#### Kutipan Pilihan
=======

Inovasi Teknologi Mudahkan Penentuan Awal Waktu Sholat
Ilmu falak mempelajari peredaran benda-benda langit, khususnya bulan, matahari dan bumi. Peredaran benda langit tersebut digunakan untuk menentukan arah kiblat, waktu sholat, dan penentuan awal bulan-bulan Hijriyah. Inilah yang membuat ilmu falak sangat penting bagi kehidupan umat Islam. Untuk itu sangatlah penting mengkaji inovasi teknologi yang bermanfaat bagi kehidupan tidak hanya komunikasi dan aplikasi namun juga untuk beribadah.
Menanggapi permasalahan tersebut, Direktorat Pendidikan Dan Pembinaan Agama Islam (DPPAI) Universitas Islam Indonesia (UII) mengadakan seminar nasional keislaman dengan tema “Mengembangkan Ilmu Falak Berbasis teknologi di Era 4.0”. Acara yang berlangsung pada Selasa (26/11) di Ruang Audio Visual Perpustakaan Pusat UII ini diikuti oleh mahasiswa, dosen, dan pegawai Kementerian Agama sebanyak 129 orang.

=======

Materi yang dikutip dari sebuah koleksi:
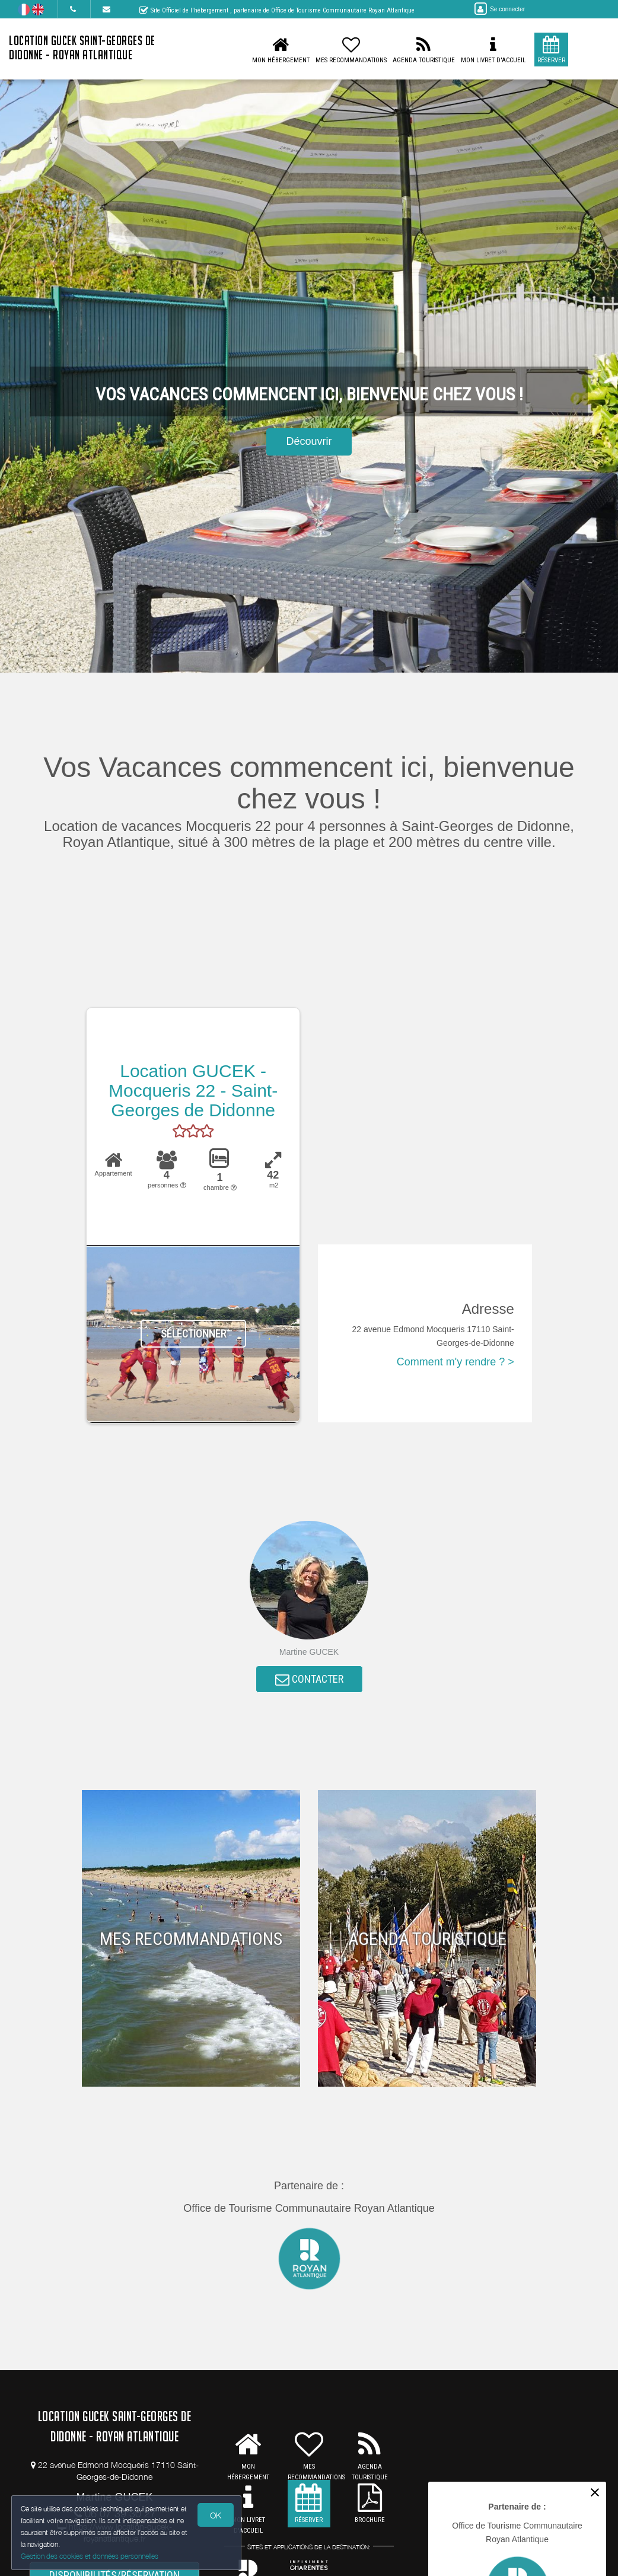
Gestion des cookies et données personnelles (90, 2556)
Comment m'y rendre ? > (455, 1362)
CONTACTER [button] (309, 1679)
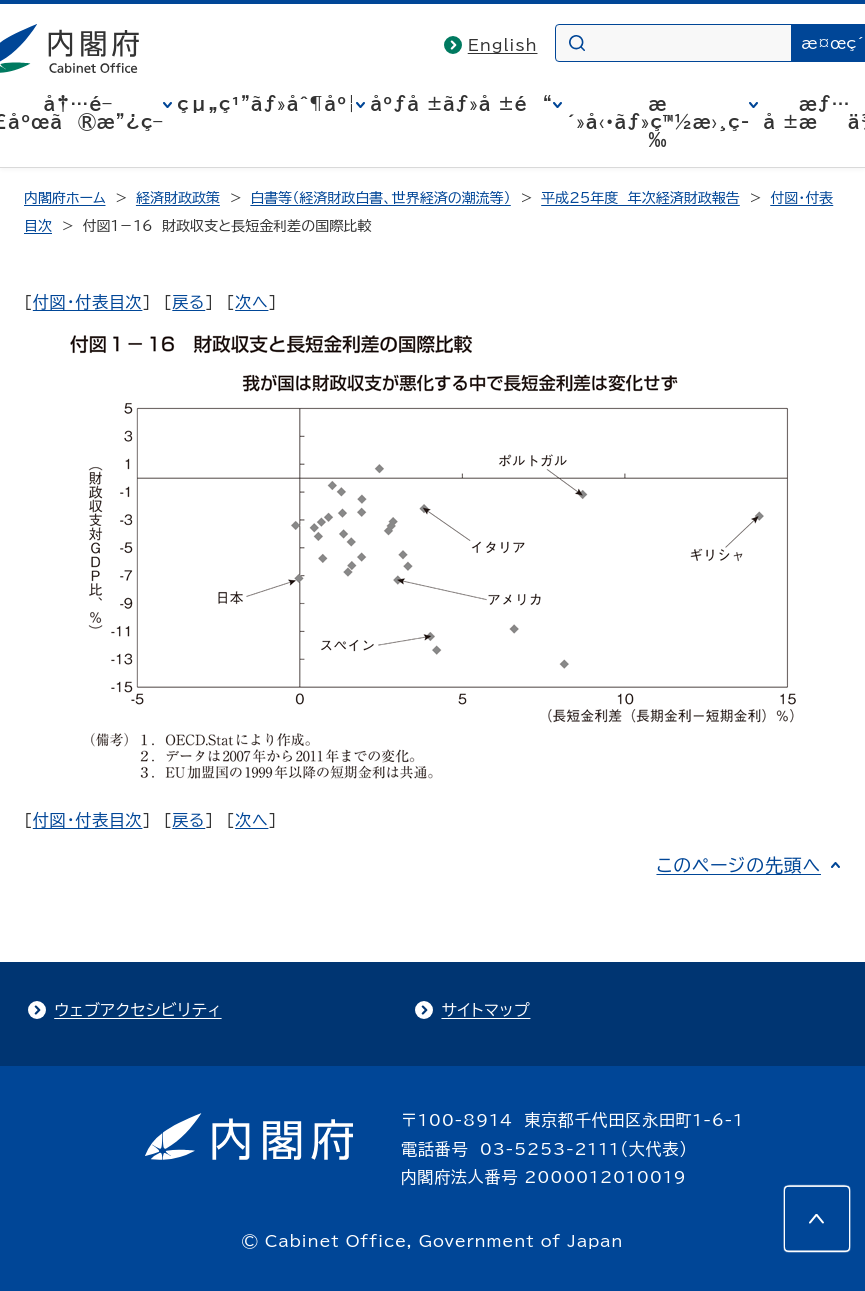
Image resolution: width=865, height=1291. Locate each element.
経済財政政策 (178, 198)
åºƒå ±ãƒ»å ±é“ (461, 104)
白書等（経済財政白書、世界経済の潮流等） (380, 198)
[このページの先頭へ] (817, 1219)
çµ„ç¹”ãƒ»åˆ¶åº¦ (266, 104)
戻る (188, 302)
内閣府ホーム (64, 198)
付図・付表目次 (88, 302)
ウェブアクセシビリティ (137, 1010)
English (503, 45)
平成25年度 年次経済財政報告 (640, 198)
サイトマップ (485, 1010)
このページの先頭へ (738, 865)
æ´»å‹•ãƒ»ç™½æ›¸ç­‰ (658, 122)
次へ (251, 302)
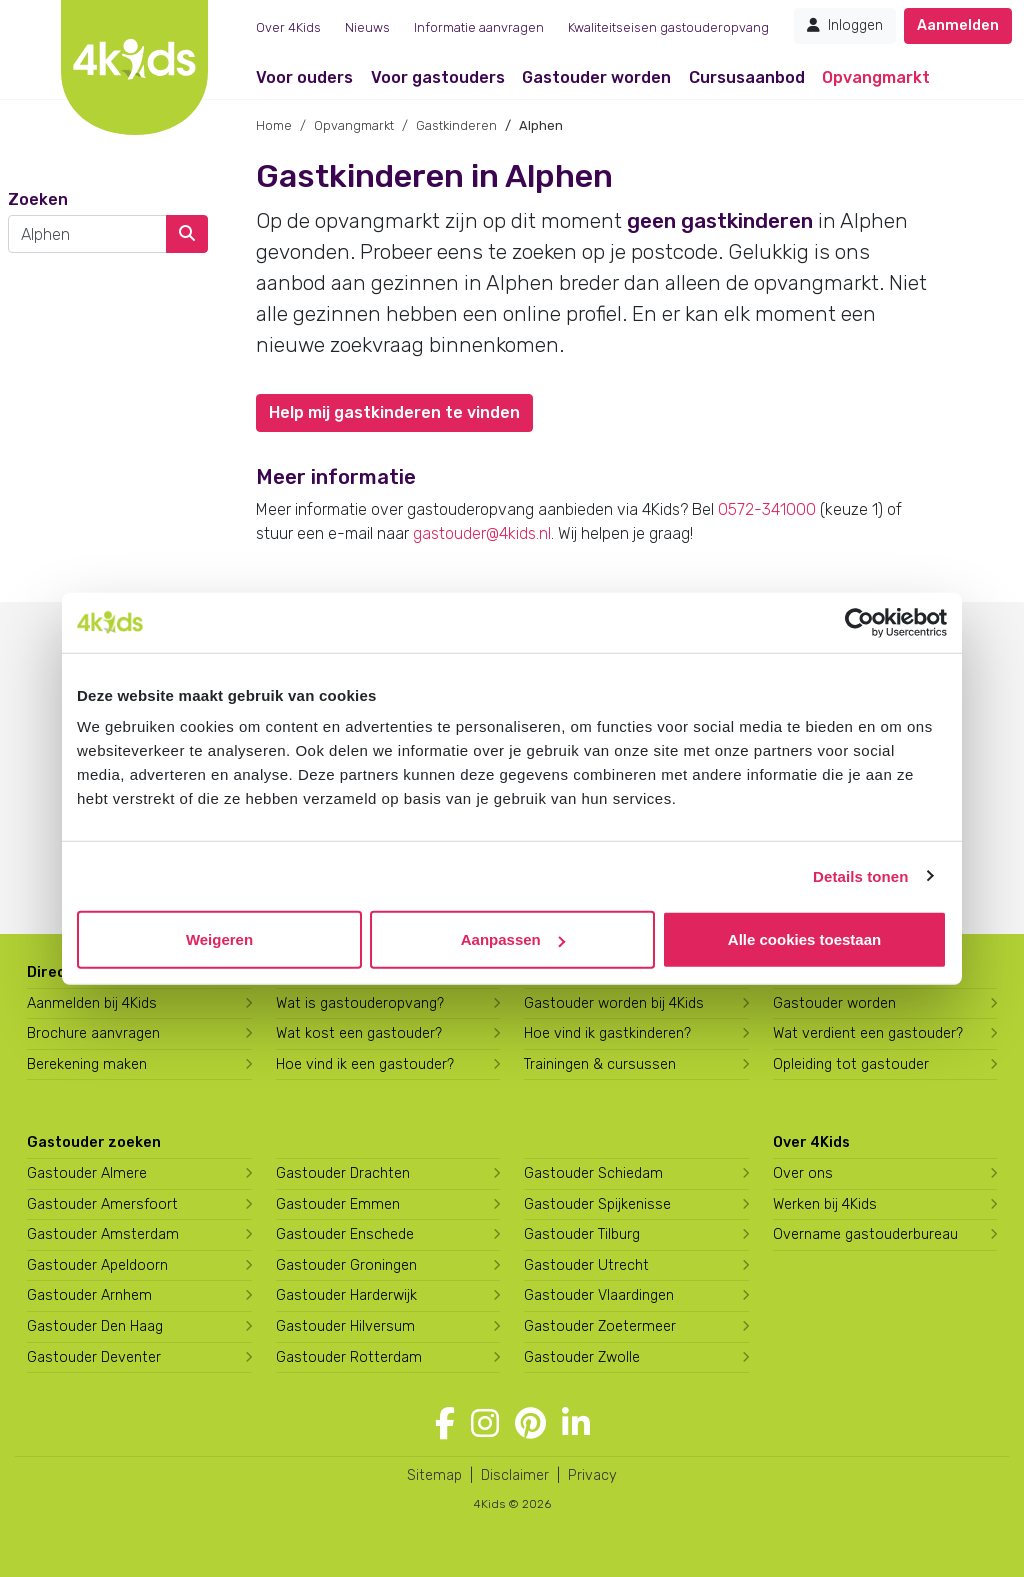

=======

#### Petunjuk Latihan
Tuliskan kembali persis bagian teks tentang ilmu falak, dari "Inovasi Teknologi Mudahkan" terus sampai "juga untuk beribadah.". Materi ini terpisah dari teks tentang ilmu falak.

#### Jawaban
Inovasi Teknologi Mudahkan Penentuan Awal Waktu Sholat
Ilmu falak mempelajari peredaran benda-benda langit, khususnya bulan, matahari dan bumi. Peredaran benda langit tersebut digunakan untuk menentukan arah kiblat, waktu sholat, dan penentuan awal bulan-bulan Hijriyah. Inilah yang membuat ilmu falak sangat penting bagi kehidupan umat Islam. Untuk itu sangatlah penting mengkaji inovasi teknologi yang bermanfaat bagi kehidupan tidak hanya komunikasi dan aplikasi namun juga untuk beribadah.